Wednesday, June 18, 2008

World's Biggest Badass: Kris Kristofferson

I could swim the Atlantic if I wanted to.

First of all, look at his face. Its like if whiskey could smoke cigarettes. He’s only 72, but looks 700. He defines grizzled. If you look up that word in the dictionary, it’s a picture of Kris Kristofferson punching a bear with a bottle of Jack Daniels, only somehow he’s drinking from it at the same time. This man could beat Clint Eastwood, Dennis Hopper and a Mummy in a grizzle-off. In fact, he kinda looks like a mummy who was like “fuck these bandages all I need is some whiskey and ass.”

But don’t take my word for it. Read the man’s bio I got from imdb. He’s like Forrest Gump, but with more brains cells and a wicked hangover. The bio in quotes, my comments in italics.

“Kris Kristofferson's father was an Air Force general who pushed his son to a military career.”
Son, killing things is what you wuz made for.

“Kris was a Golden Gloves boxer and went to Pomona College in California.”
It surprises me not at all that he can throw a punch.

“From there, he earned a Rhodes scholarship to study literature at Oxford.”
Ummm… what?!? The Rhodes scholarship?!? The most prestigious academic award in the world? To study… literature, of all thing? Ohkayyy…

“He ultimately joined the army and achieved the rank of captain.”
Of course he did.

“He became a helicopter pilot, which served him well later.”
Wait, how is this going to come into play?

“In 1965 he resigned his commission to pursue songwriting.
He had just been assigned to become a teacher at West Point. He got a job sweeping floors in Nashville studios. There he met Johnny Cash, who initially took some of his songs but ignored them. “
You don’t ignore the ‘stoff.

“He was also working as a commercial 'copter pilot at the time.

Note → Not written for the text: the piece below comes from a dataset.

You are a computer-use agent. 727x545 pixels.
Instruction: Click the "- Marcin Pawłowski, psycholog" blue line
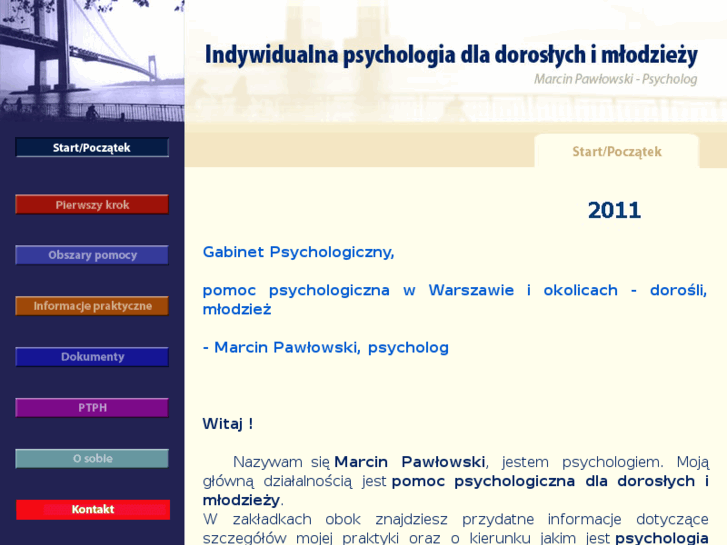coord(325,348)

He got Cash's attention when he landed his helicopter in Cash's yard and gave him some more tapes.”
Like, I said, you don’t ignore the ‘stoff. He will land a FUCKING HELICOPTER IN YOUR BACKYARD! “Hey my songwriting career isn’t taking off the way I would like. I know what I’ll do. I’ll land a helicopter in the backyard of one of HISTORY’S GREATEST SINGER/SONGWRITERS!” I would love to have seen Johnny Cash’s reaction to that. “Wait whats that sound? So loud! It sounds like a copter just landed in my yard. Ok, that is literally what just happened. Wait, is that the janitor from the studio getting out—“ The ‘stoff intimidated Johnny Cash into listening to him. Johnny Fucking Cash. The man who once sang “I shot a man in Reno just to watch him die” and made you believe it. Yeah, THAT Johnny Cash. Well, I hope the ‘stoff’s songwriting can back up his bravado.

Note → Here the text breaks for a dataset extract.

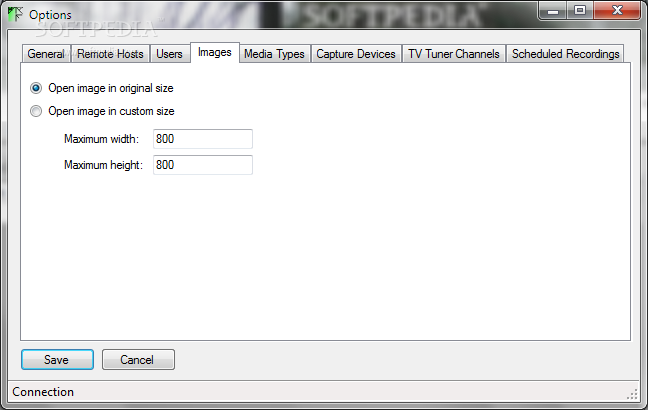The height and width of the screenshot is (410, 648).
Task: Click the Connection status bar label
Action: [43, 392]
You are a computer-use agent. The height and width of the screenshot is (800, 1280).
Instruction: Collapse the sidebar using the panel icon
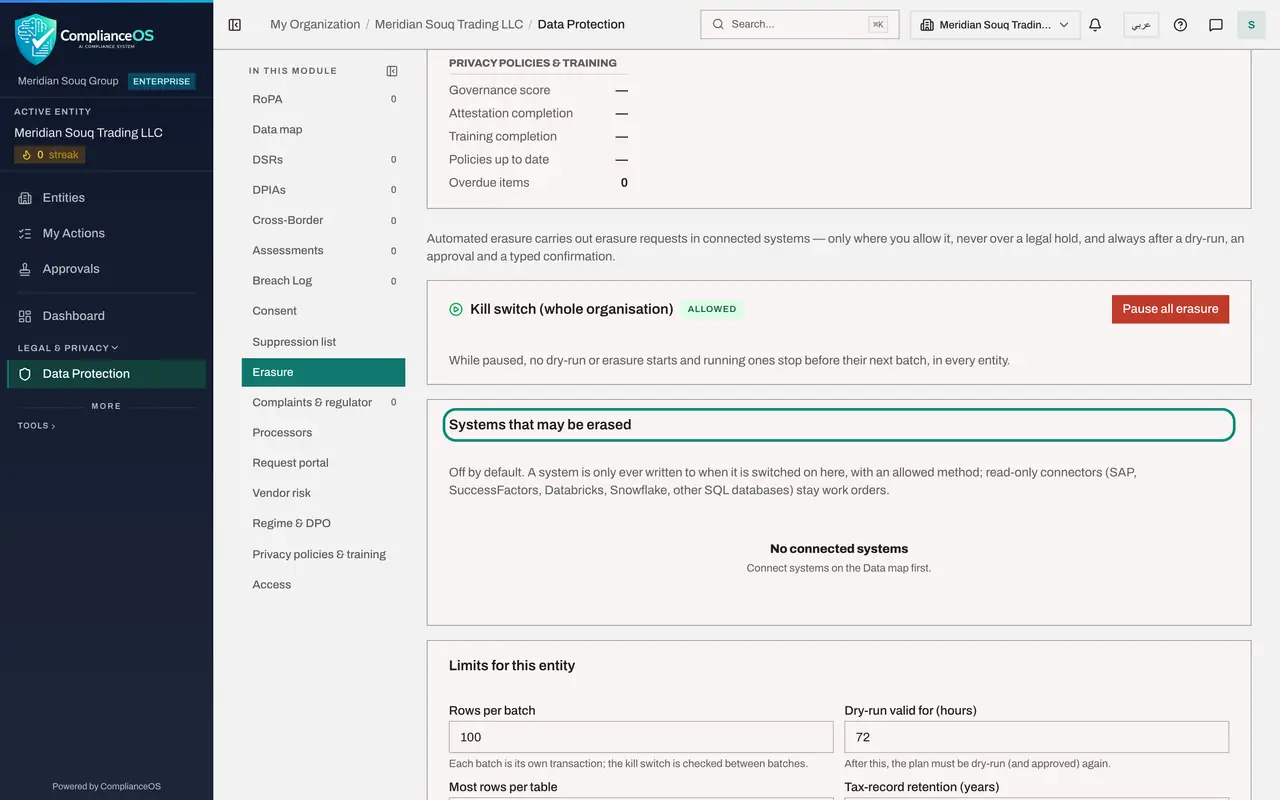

“Cash then recorded Kristofferson's "Sunday Morning Coming Down", which went was voted 1970's Song Of The Year by the Country Music Association. “
BAM! Song of the Year motherfuckers! Oh he also wrote Me and Bobby McGee, perhaps you’ve heard of it.

“Kris was noted for his heavy boozing.”
You don’t say.

“He lost his helicopter pilot job when he passed out at the controls, “
Freedom’s just another word for nothing left to lose.

“and his drinking ruined his marriage to singer Rita Coolidge,"
Wait, wait, wait. Let's go back to that last one. He passed out drunk while he was piloting a helicopter, and survived. No one has ever survived passing out at the helicopter controls before. He lost his license because they had t take it away, but apparently his supervisor’s only rebuke to him was “That’s awesome.”

when he was reaching a bottle and half of Jack Daniels daily.”
A bottle and a half? Do you have any idea how much Jack Daniels that is? If you drank that much in one day, your liver would literally fall out of your stomach. The ‘stoff did it every. Single. Day. While his liver kept yelling “Bring it!”

“He gave up alcohol in 1976.”
Cuz he reached the point where he can be perpetually drunk without ever having to taste alcohol again.

“His acting career nose-dived after making Heaven's Gate (1980) in 1980. In recent years he has made a comeback with his musical and acting careers. He does say that he prefers his music, but says his children are his true legacy.”
Nose-dived? Yeah, do you remember the Blade movies? Also, his legacy is not his children. There is no way they can live to a father who was a Golden Gloves Boxer, a Rhodes scholar, a Captain in the army, a helicopter pilot, an award winning singer songwriter, an actor who out badassed Wesley Snipes without even trying.

Here is a verse from Sunday Mornin' Comin' Down

And somewhere far away a lonely bell was ringin'.
And it echoed through the canyons,
Like the disappearing dreams of yesterday.

Disappearing dreams? Man, you sound like someone who’s already lived the dreams of five people. I feel lame. I gotta get to work.

1 comment:

Fred said...

He also went on the Muppet Show with Rita in the 70s. Don't know if that supports your thesis, but it's pretty cool.